Mkitharyan abbandona momentaneamente la cabina di regia e torna al vecchio ruolo di trequartista dietro le punte. È l’unico di tutta la rosa che tenta di costruire qualcosa, di raccordare difesa e attacco, ma anche lui soffre dannatamente la poltiglia verde che i padroni di casa chiamano terreno di gioco. Così si impegna a guastare il gioco avversario per quanto possibile, anche se il Vitesse oltre a lancioni per le punte non va. Tutto sommato una buona prova.
Cento candeline giallorosse per Zaniolo, schierato al fianco di Twenty Abraham, ribattezzato così non si sa da chi per la quota raggiunta di gol segnati fin’ora. Nico resta in campo poco più di sessanta minuti, girando a vuoto nella prima frazione in quanto impossibilitato a essere servito decentemente. Non si abbatte e lotta su ogni pallone più o meno raggiungibile, prendendosi la solita dose di falli e rischiando un paio di volte di lasciarci un tendine. Mou, da bravo papà, lo spedisce a farsi una doccia calda per preservarlo dal freddo. Cucciolo lui.
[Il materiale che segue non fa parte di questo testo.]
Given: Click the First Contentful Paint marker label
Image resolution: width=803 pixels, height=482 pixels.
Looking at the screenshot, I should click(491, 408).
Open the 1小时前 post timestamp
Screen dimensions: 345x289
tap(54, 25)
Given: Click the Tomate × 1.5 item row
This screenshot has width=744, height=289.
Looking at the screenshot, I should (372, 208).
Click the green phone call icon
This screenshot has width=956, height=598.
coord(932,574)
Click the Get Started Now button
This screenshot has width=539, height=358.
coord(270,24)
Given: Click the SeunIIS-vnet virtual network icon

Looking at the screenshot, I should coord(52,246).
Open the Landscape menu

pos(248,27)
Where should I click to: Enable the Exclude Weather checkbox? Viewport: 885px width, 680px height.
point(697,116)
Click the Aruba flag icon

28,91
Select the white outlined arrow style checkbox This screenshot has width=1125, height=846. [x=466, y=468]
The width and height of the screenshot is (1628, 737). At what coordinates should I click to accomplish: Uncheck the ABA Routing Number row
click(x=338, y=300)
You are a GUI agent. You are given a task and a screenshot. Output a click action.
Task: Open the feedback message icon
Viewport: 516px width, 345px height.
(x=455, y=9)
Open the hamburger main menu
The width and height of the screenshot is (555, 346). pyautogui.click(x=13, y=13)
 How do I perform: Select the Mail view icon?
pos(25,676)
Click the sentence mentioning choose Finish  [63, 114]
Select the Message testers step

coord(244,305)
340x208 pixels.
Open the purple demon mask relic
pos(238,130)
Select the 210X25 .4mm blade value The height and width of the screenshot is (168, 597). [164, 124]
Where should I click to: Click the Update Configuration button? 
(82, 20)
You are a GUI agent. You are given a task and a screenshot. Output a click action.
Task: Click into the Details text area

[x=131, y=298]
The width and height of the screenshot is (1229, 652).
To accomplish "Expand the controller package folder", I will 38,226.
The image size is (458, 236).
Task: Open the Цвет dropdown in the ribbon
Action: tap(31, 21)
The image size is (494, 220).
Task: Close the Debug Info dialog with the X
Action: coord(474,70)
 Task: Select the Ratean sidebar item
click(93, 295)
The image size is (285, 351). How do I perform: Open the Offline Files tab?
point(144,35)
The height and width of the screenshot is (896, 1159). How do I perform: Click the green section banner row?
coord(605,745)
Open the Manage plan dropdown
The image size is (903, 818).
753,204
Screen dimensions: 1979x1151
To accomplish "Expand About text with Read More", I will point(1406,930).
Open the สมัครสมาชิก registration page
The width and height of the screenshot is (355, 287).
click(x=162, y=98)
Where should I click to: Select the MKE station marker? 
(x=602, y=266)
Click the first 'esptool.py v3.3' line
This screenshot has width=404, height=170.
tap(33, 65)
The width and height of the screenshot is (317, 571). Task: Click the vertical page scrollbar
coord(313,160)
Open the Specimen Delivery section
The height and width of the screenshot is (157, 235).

Incubo d’ebano, Abraham resta in campo per tutto il match correndo in pressing sulla linea difensiva olandese e cercandosi uno spazio adatto a ricevere il pallone che, però, non c’è e non per meriti della difesa di casa. Andrebbe cercato con i lanci profondi anche lui, ma la Roma non è strutturata per questo tipo di gioco e a farne le spese sono soprattutto lui e Nico. Dopo il rosso a Sergio, fa reparto da solo, più il centrocampista aggiunto e all’occorrenza anche il difensore. Se gli avessero dato un paio di guanti avrebbe dato il cambio pure a Rui. Giocatore totale, che si sacrifica per la squadra e che da sempre tutto quello che ha fino ai propri limiti e, a volte, anche oltre.
Cambi che, come detto, partono già dall’intervallo con Karsdorp, Cristante ed El Shaarawy che si prendono il “campo” per Maitland-Niles, Veretout e Viña. Ottimo l’ingresso dei tre che sostanzialmente cambiano la partita, aggiungendo fisico, centimetri e freschezza in un reparto che ne ha sofferto l’assenza nella prima frazione. Si proseguirà poi con l’ingresso di Pellegrini per Zaniolo e di Smalling per Mkitharyan, giusto per resistere all’assalto finale dei gialloneri.
Erano importanti due cose: non farsi male e vincere. La Roma chiude il match di andata con due obiettivi centrati su due e questo è tutto ciò che conta. La prestazione, i singoli, i movimenti e tutte le altre variabili del gioco del calcio, su un campo di melma del genere non possono essere prese in considerazione. A tra sette giorni per il ritorno, su un campo da calcio che, inevitabilmente favorirà i nostri, ma che potrebbe farci scoprire doti non emerse nei nostri avversari: il campo infame, dopotutto, c’era anche per loro.